When my husband and I first started dating, I understood about every third word that came out of his mouth.  Or, if he were telling this story, he’d say, “every turd word…out of my mout“.  His accent was pretty tick back den.  He grew up smack in the middle of Ireland, in County Westmeath, where people don’t like to pronounce their ‘th’s’.  Instead, three becomes ‘tree‘, thin becomes ‘tin‘, though becomes ‘dough‘ and I become crazy trying to translate English to, umm…English.  Don’t even get me started about the year he turned ‘turty-tree-and-a-turd’.

Luckily, not a single ‘t’, nor ‘h’ plays a part in Irish Brown Bread.

Though I shouldn’t worry – little is muttered from my Irishman’s mouth when he sniffs out freshly baked Brown Bread.  (Not to be confused with Irish Soda Bread, which is purely an Americanized version and does not exist anywhere in Ireland).  He can freakishly devour an entire loaf with silent precision and speed.  Slathered with a good helping of salted Irish butter and homemade jam for breakfast, topped with smoked salmon, capers and red onions for lunch and served along side a bowl of soup for a light supper are his favorite variations.  I like mine served simply – warm with butter, along side a big cup of Barry’s Irish tea.

It happens to be Paddy’s Day, but this Irish Brown Bread is baked year round, tru tick and tin, in dis house.  Irish eyes are smiling for it.

Irish Brown Bread, yields 1 loaf

I never have buttermilk when I need it, but for this bread, as the luck of the Irish would have it – Homemade Buttermilk only requires two ingredients I always have on-hand, and produces a far tastier and superior tasting loaf than its pricier supermarket equivalent.

Another thing I love about this brown bread is that I can wake up in the morning, and a mere hour later, pull a fresh loaf of bread out of the oven, just in time for breakfast.  Yeast-free, speedy as can be and like Lucky Charms – magically delicious.

Music Pairing: John McCormack, When Irish Eyes Are Smiling

Ingredients

  • 3 1/2 cups whole wheat flour, preferably stone ground (the coarser, the better)
  • 2 1/2 tsp kosher salt
  • 1 tsp baking powder
  • 1 tsp baking soda
  • 4 tbsp cold unsalted butter, cut into small cubes
  • 1/2 cup finely ground old fashioned oats
  • 1 1/3 cups whole milk
  • 1/3 cup apple-cider vinegar

Method

Preheat oven to 350 degrees and line a baking pan with parchment paper.  For Homemade Buttermilk:  Mix milk and vinegar in a small bowl, and let stand until thickened, about 5-10 minutes.

Whisk together flour, salt, baking powder, and baking soda in a large bowl.  Cut in butter with a pastry cutter or 2 knives until mixture resembles coarse meal.  Stir in ground oatmeal.

Pour milk mixture into flour mixture; stir until dough just holds together but is still sticky.

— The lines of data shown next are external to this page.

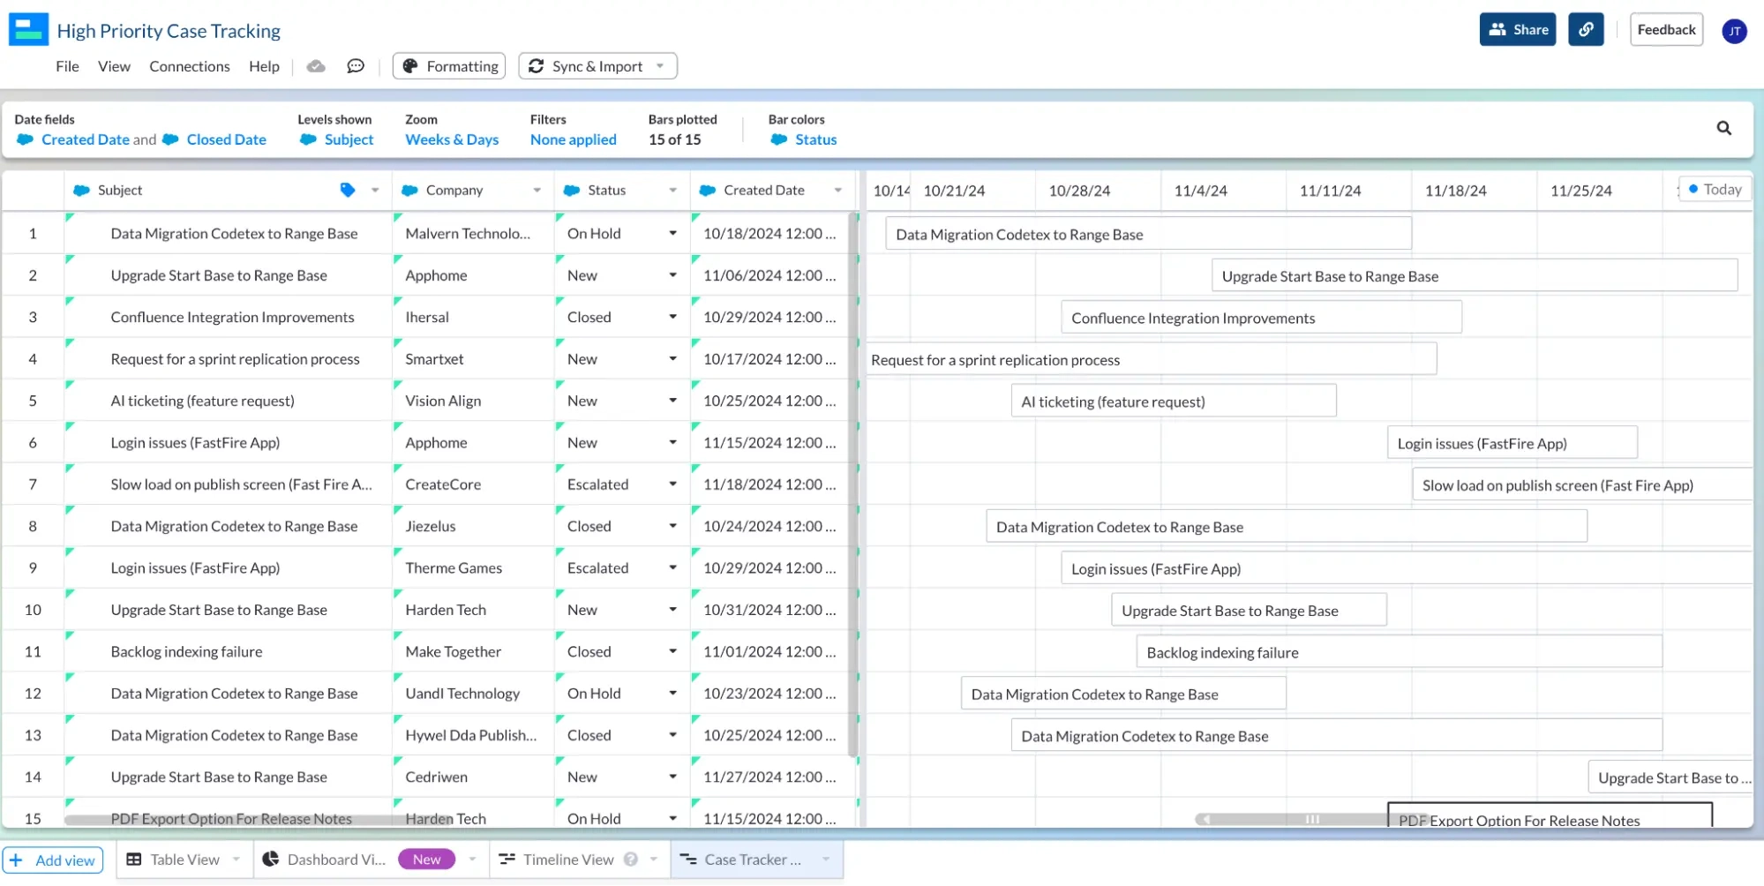
Task: Click the copy link icon beside Share
Action: click(x=1586, y=29)
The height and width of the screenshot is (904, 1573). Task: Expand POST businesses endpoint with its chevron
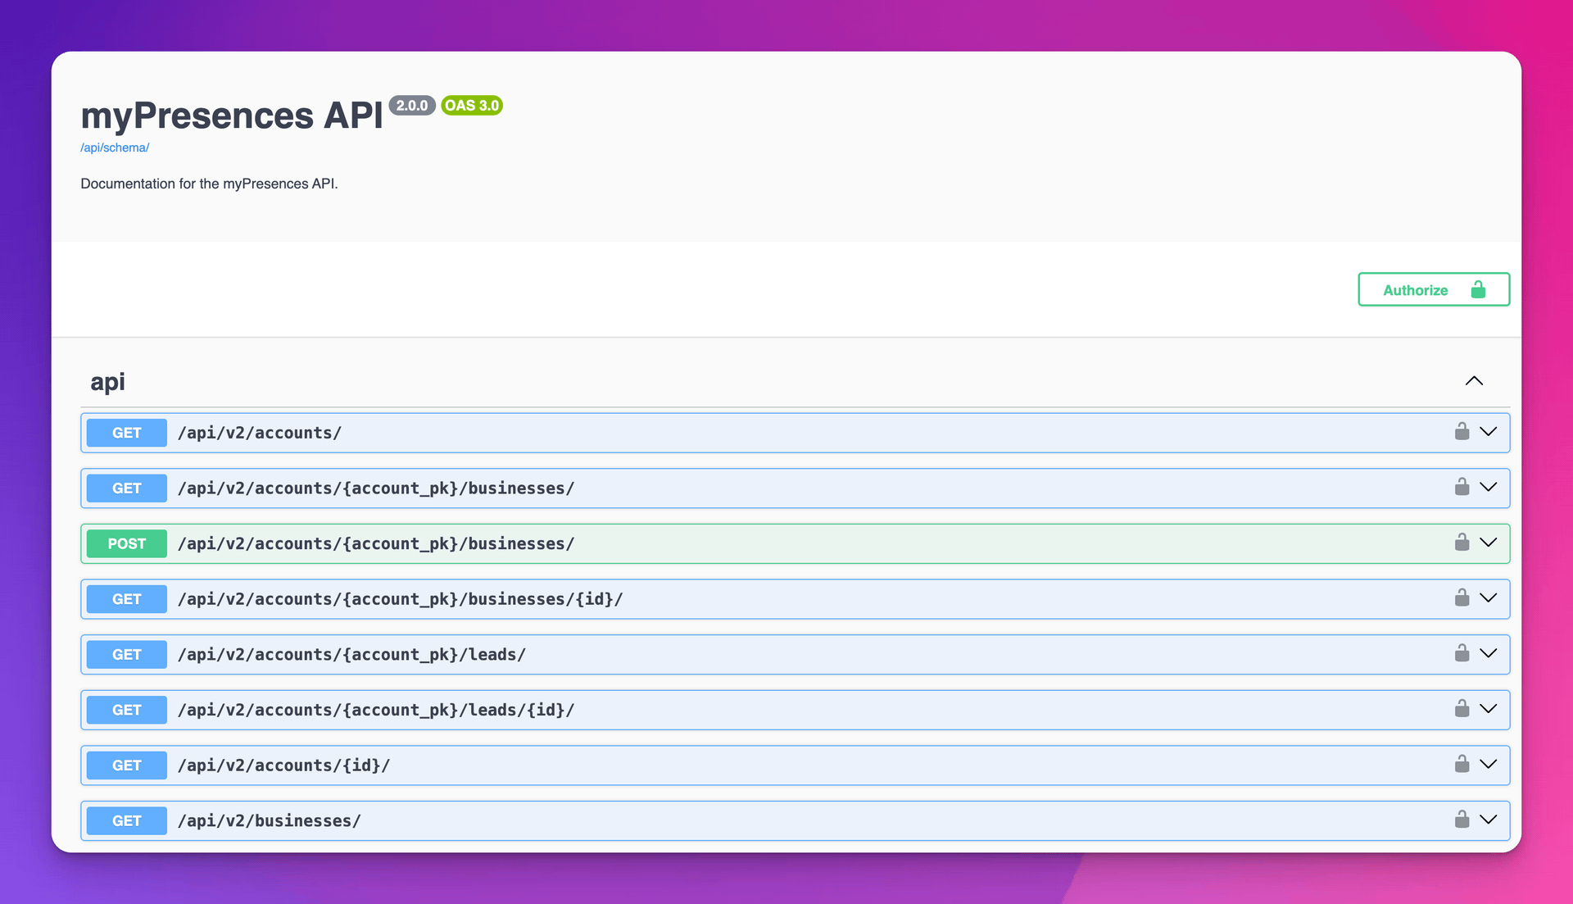(x=1488, y=543)
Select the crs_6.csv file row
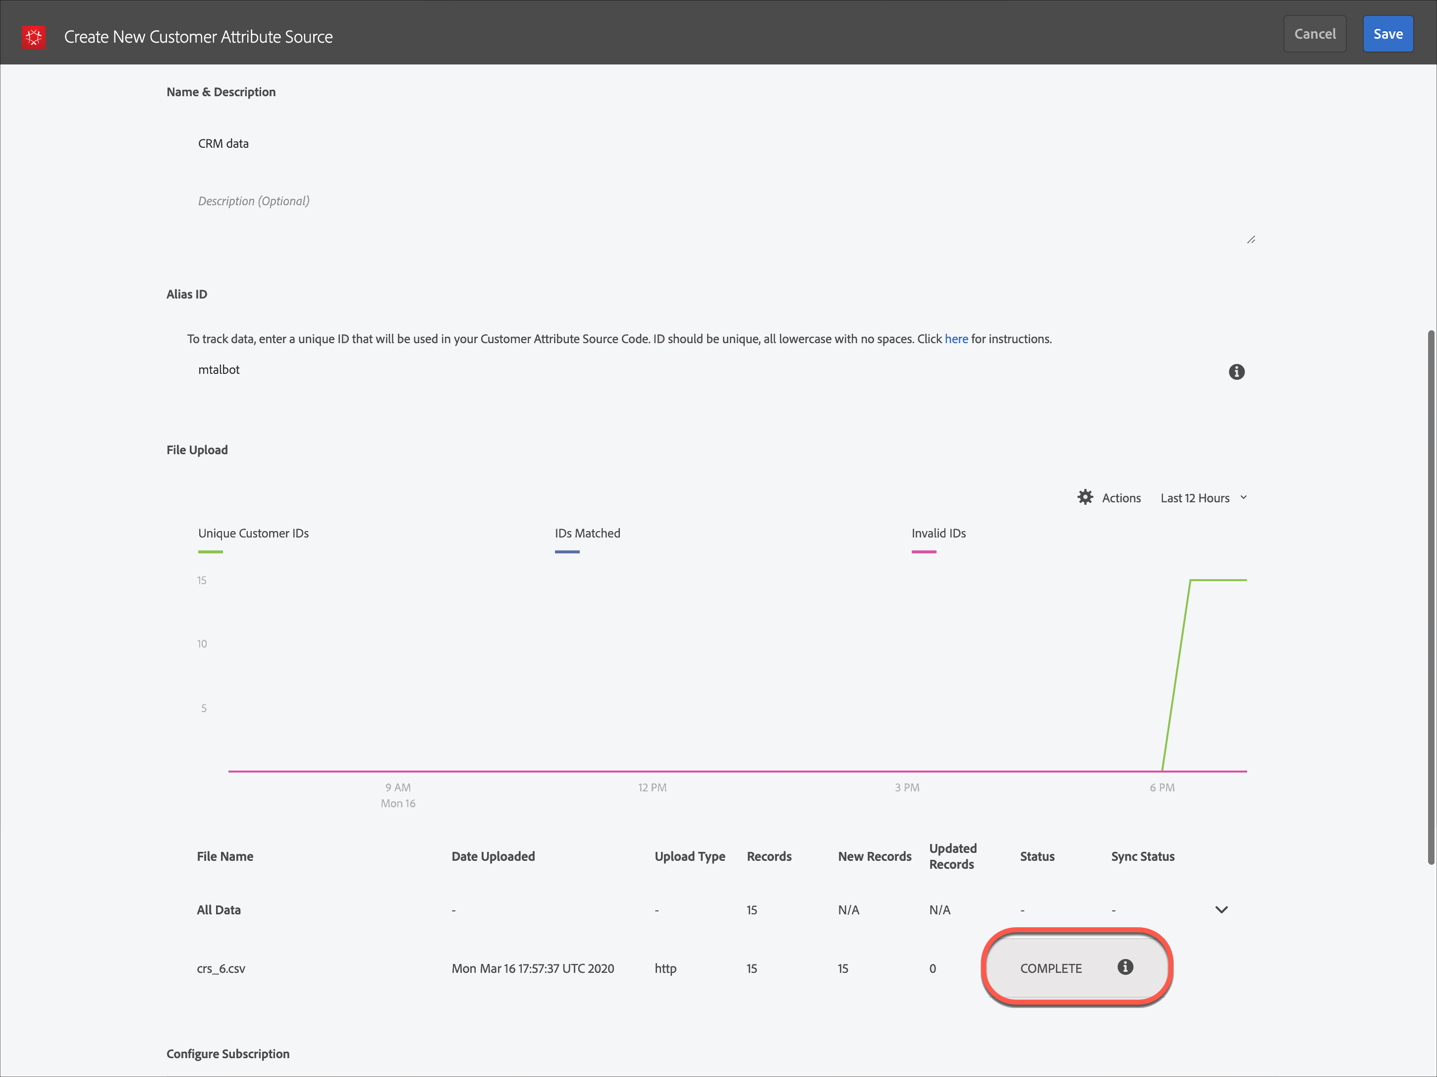Image resolution: width=1437 pixels, height=1077 pixels. pos(221,968)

Turn dough onto a lightly floured surface. Knead gently about 4-5 times.  Pat, press and shape dough gently into a round, dome-shaped loaf, about 6-7 inches in diameter. Transfer to prepared baking pan.

Lightly dust top of loaf with flour. With a sharp knife, cut an X into the top, 3/4 inch deep. Bake, rotating halfway through, until loaf is golden brown and a tester inserted in the center comes out clean, about 1 hour.  Allow to cool on wire rack.